Stored data entries

━━━

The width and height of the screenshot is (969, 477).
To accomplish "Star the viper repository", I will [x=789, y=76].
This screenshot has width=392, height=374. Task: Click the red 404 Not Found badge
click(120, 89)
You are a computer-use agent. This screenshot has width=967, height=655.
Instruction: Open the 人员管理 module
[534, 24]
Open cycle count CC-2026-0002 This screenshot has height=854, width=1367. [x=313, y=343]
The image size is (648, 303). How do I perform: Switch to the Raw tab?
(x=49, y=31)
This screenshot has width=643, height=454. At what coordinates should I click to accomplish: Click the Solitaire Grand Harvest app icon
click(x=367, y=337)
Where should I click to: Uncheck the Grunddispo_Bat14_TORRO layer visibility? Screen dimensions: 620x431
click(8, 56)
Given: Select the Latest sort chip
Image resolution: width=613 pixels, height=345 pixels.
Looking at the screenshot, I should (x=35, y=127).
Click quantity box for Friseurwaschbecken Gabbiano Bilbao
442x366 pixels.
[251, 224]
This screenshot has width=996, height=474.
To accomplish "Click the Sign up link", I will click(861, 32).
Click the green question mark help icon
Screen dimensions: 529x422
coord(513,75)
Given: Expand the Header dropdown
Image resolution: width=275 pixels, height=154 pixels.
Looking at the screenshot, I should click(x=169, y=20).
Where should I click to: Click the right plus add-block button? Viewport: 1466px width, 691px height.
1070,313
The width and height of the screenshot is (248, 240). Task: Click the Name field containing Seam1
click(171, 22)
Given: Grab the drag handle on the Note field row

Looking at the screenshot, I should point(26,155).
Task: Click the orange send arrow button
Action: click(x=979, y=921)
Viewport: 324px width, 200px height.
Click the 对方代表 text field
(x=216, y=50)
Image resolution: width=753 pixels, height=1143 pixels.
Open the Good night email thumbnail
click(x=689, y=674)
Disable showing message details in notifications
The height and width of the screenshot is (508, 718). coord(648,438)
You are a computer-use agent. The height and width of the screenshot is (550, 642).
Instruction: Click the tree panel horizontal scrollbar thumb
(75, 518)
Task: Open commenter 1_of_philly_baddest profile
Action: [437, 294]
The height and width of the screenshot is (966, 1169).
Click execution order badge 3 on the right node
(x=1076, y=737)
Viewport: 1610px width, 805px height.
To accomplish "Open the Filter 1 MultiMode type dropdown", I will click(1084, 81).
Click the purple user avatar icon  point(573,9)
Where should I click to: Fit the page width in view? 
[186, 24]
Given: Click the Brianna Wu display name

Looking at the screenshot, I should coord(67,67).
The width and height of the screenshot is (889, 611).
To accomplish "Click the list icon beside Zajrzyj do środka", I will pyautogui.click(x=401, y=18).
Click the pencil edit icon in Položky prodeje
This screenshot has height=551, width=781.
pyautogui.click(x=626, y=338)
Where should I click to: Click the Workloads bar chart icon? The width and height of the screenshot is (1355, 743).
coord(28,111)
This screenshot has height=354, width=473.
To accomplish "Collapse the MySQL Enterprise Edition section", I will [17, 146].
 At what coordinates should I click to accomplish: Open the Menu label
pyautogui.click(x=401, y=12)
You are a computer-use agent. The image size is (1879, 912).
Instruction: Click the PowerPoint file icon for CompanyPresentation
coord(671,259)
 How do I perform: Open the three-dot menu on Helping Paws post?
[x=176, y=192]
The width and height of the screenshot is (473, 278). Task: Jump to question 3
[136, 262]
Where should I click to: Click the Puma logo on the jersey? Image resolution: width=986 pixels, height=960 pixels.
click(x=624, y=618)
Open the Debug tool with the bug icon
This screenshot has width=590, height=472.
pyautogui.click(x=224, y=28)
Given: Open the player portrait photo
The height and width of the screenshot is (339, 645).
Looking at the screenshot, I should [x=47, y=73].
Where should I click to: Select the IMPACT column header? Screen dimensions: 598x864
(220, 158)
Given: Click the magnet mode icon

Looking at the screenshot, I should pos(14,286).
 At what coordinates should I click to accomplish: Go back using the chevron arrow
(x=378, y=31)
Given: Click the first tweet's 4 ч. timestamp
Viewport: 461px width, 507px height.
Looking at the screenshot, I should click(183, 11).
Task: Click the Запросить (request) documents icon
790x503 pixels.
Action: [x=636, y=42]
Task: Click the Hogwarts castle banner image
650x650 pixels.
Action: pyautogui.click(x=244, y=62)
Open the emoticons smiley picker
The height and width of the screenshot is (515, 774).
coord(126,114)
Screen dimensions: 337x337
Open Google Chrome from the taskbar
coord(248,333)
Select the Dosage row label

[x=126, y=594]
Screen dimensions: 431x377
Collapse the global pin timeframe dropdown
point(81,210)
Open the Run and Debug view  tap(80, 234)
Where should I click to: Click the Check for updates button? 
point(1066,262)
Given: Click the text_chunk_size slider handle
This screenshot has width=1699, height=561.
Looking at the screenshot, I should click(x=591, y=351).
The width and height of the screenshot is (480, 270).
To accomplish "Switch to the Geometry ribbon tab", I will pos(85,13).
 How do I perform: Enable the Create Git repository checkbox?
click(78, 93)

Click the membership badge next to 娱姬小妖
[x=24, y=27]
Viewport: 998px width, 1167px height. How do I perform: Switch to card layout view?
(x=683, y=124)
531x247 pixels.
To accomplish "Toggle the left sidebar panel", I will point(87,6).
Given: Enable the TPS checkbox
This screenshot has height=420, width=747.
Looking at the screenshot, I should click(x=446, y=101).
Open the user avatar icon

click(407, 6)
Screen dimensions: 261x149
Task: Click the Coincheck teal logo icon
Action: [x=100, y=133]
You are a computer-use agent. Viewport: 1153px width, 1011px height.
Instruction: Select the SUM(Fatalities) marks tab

━━━

Could you find every line in the records above that contains the word "Debug" and copy it?

> [Solved exercise]:
Open the Debug tool with the bug icon
Open the Run and Debug view  tap(80, 234)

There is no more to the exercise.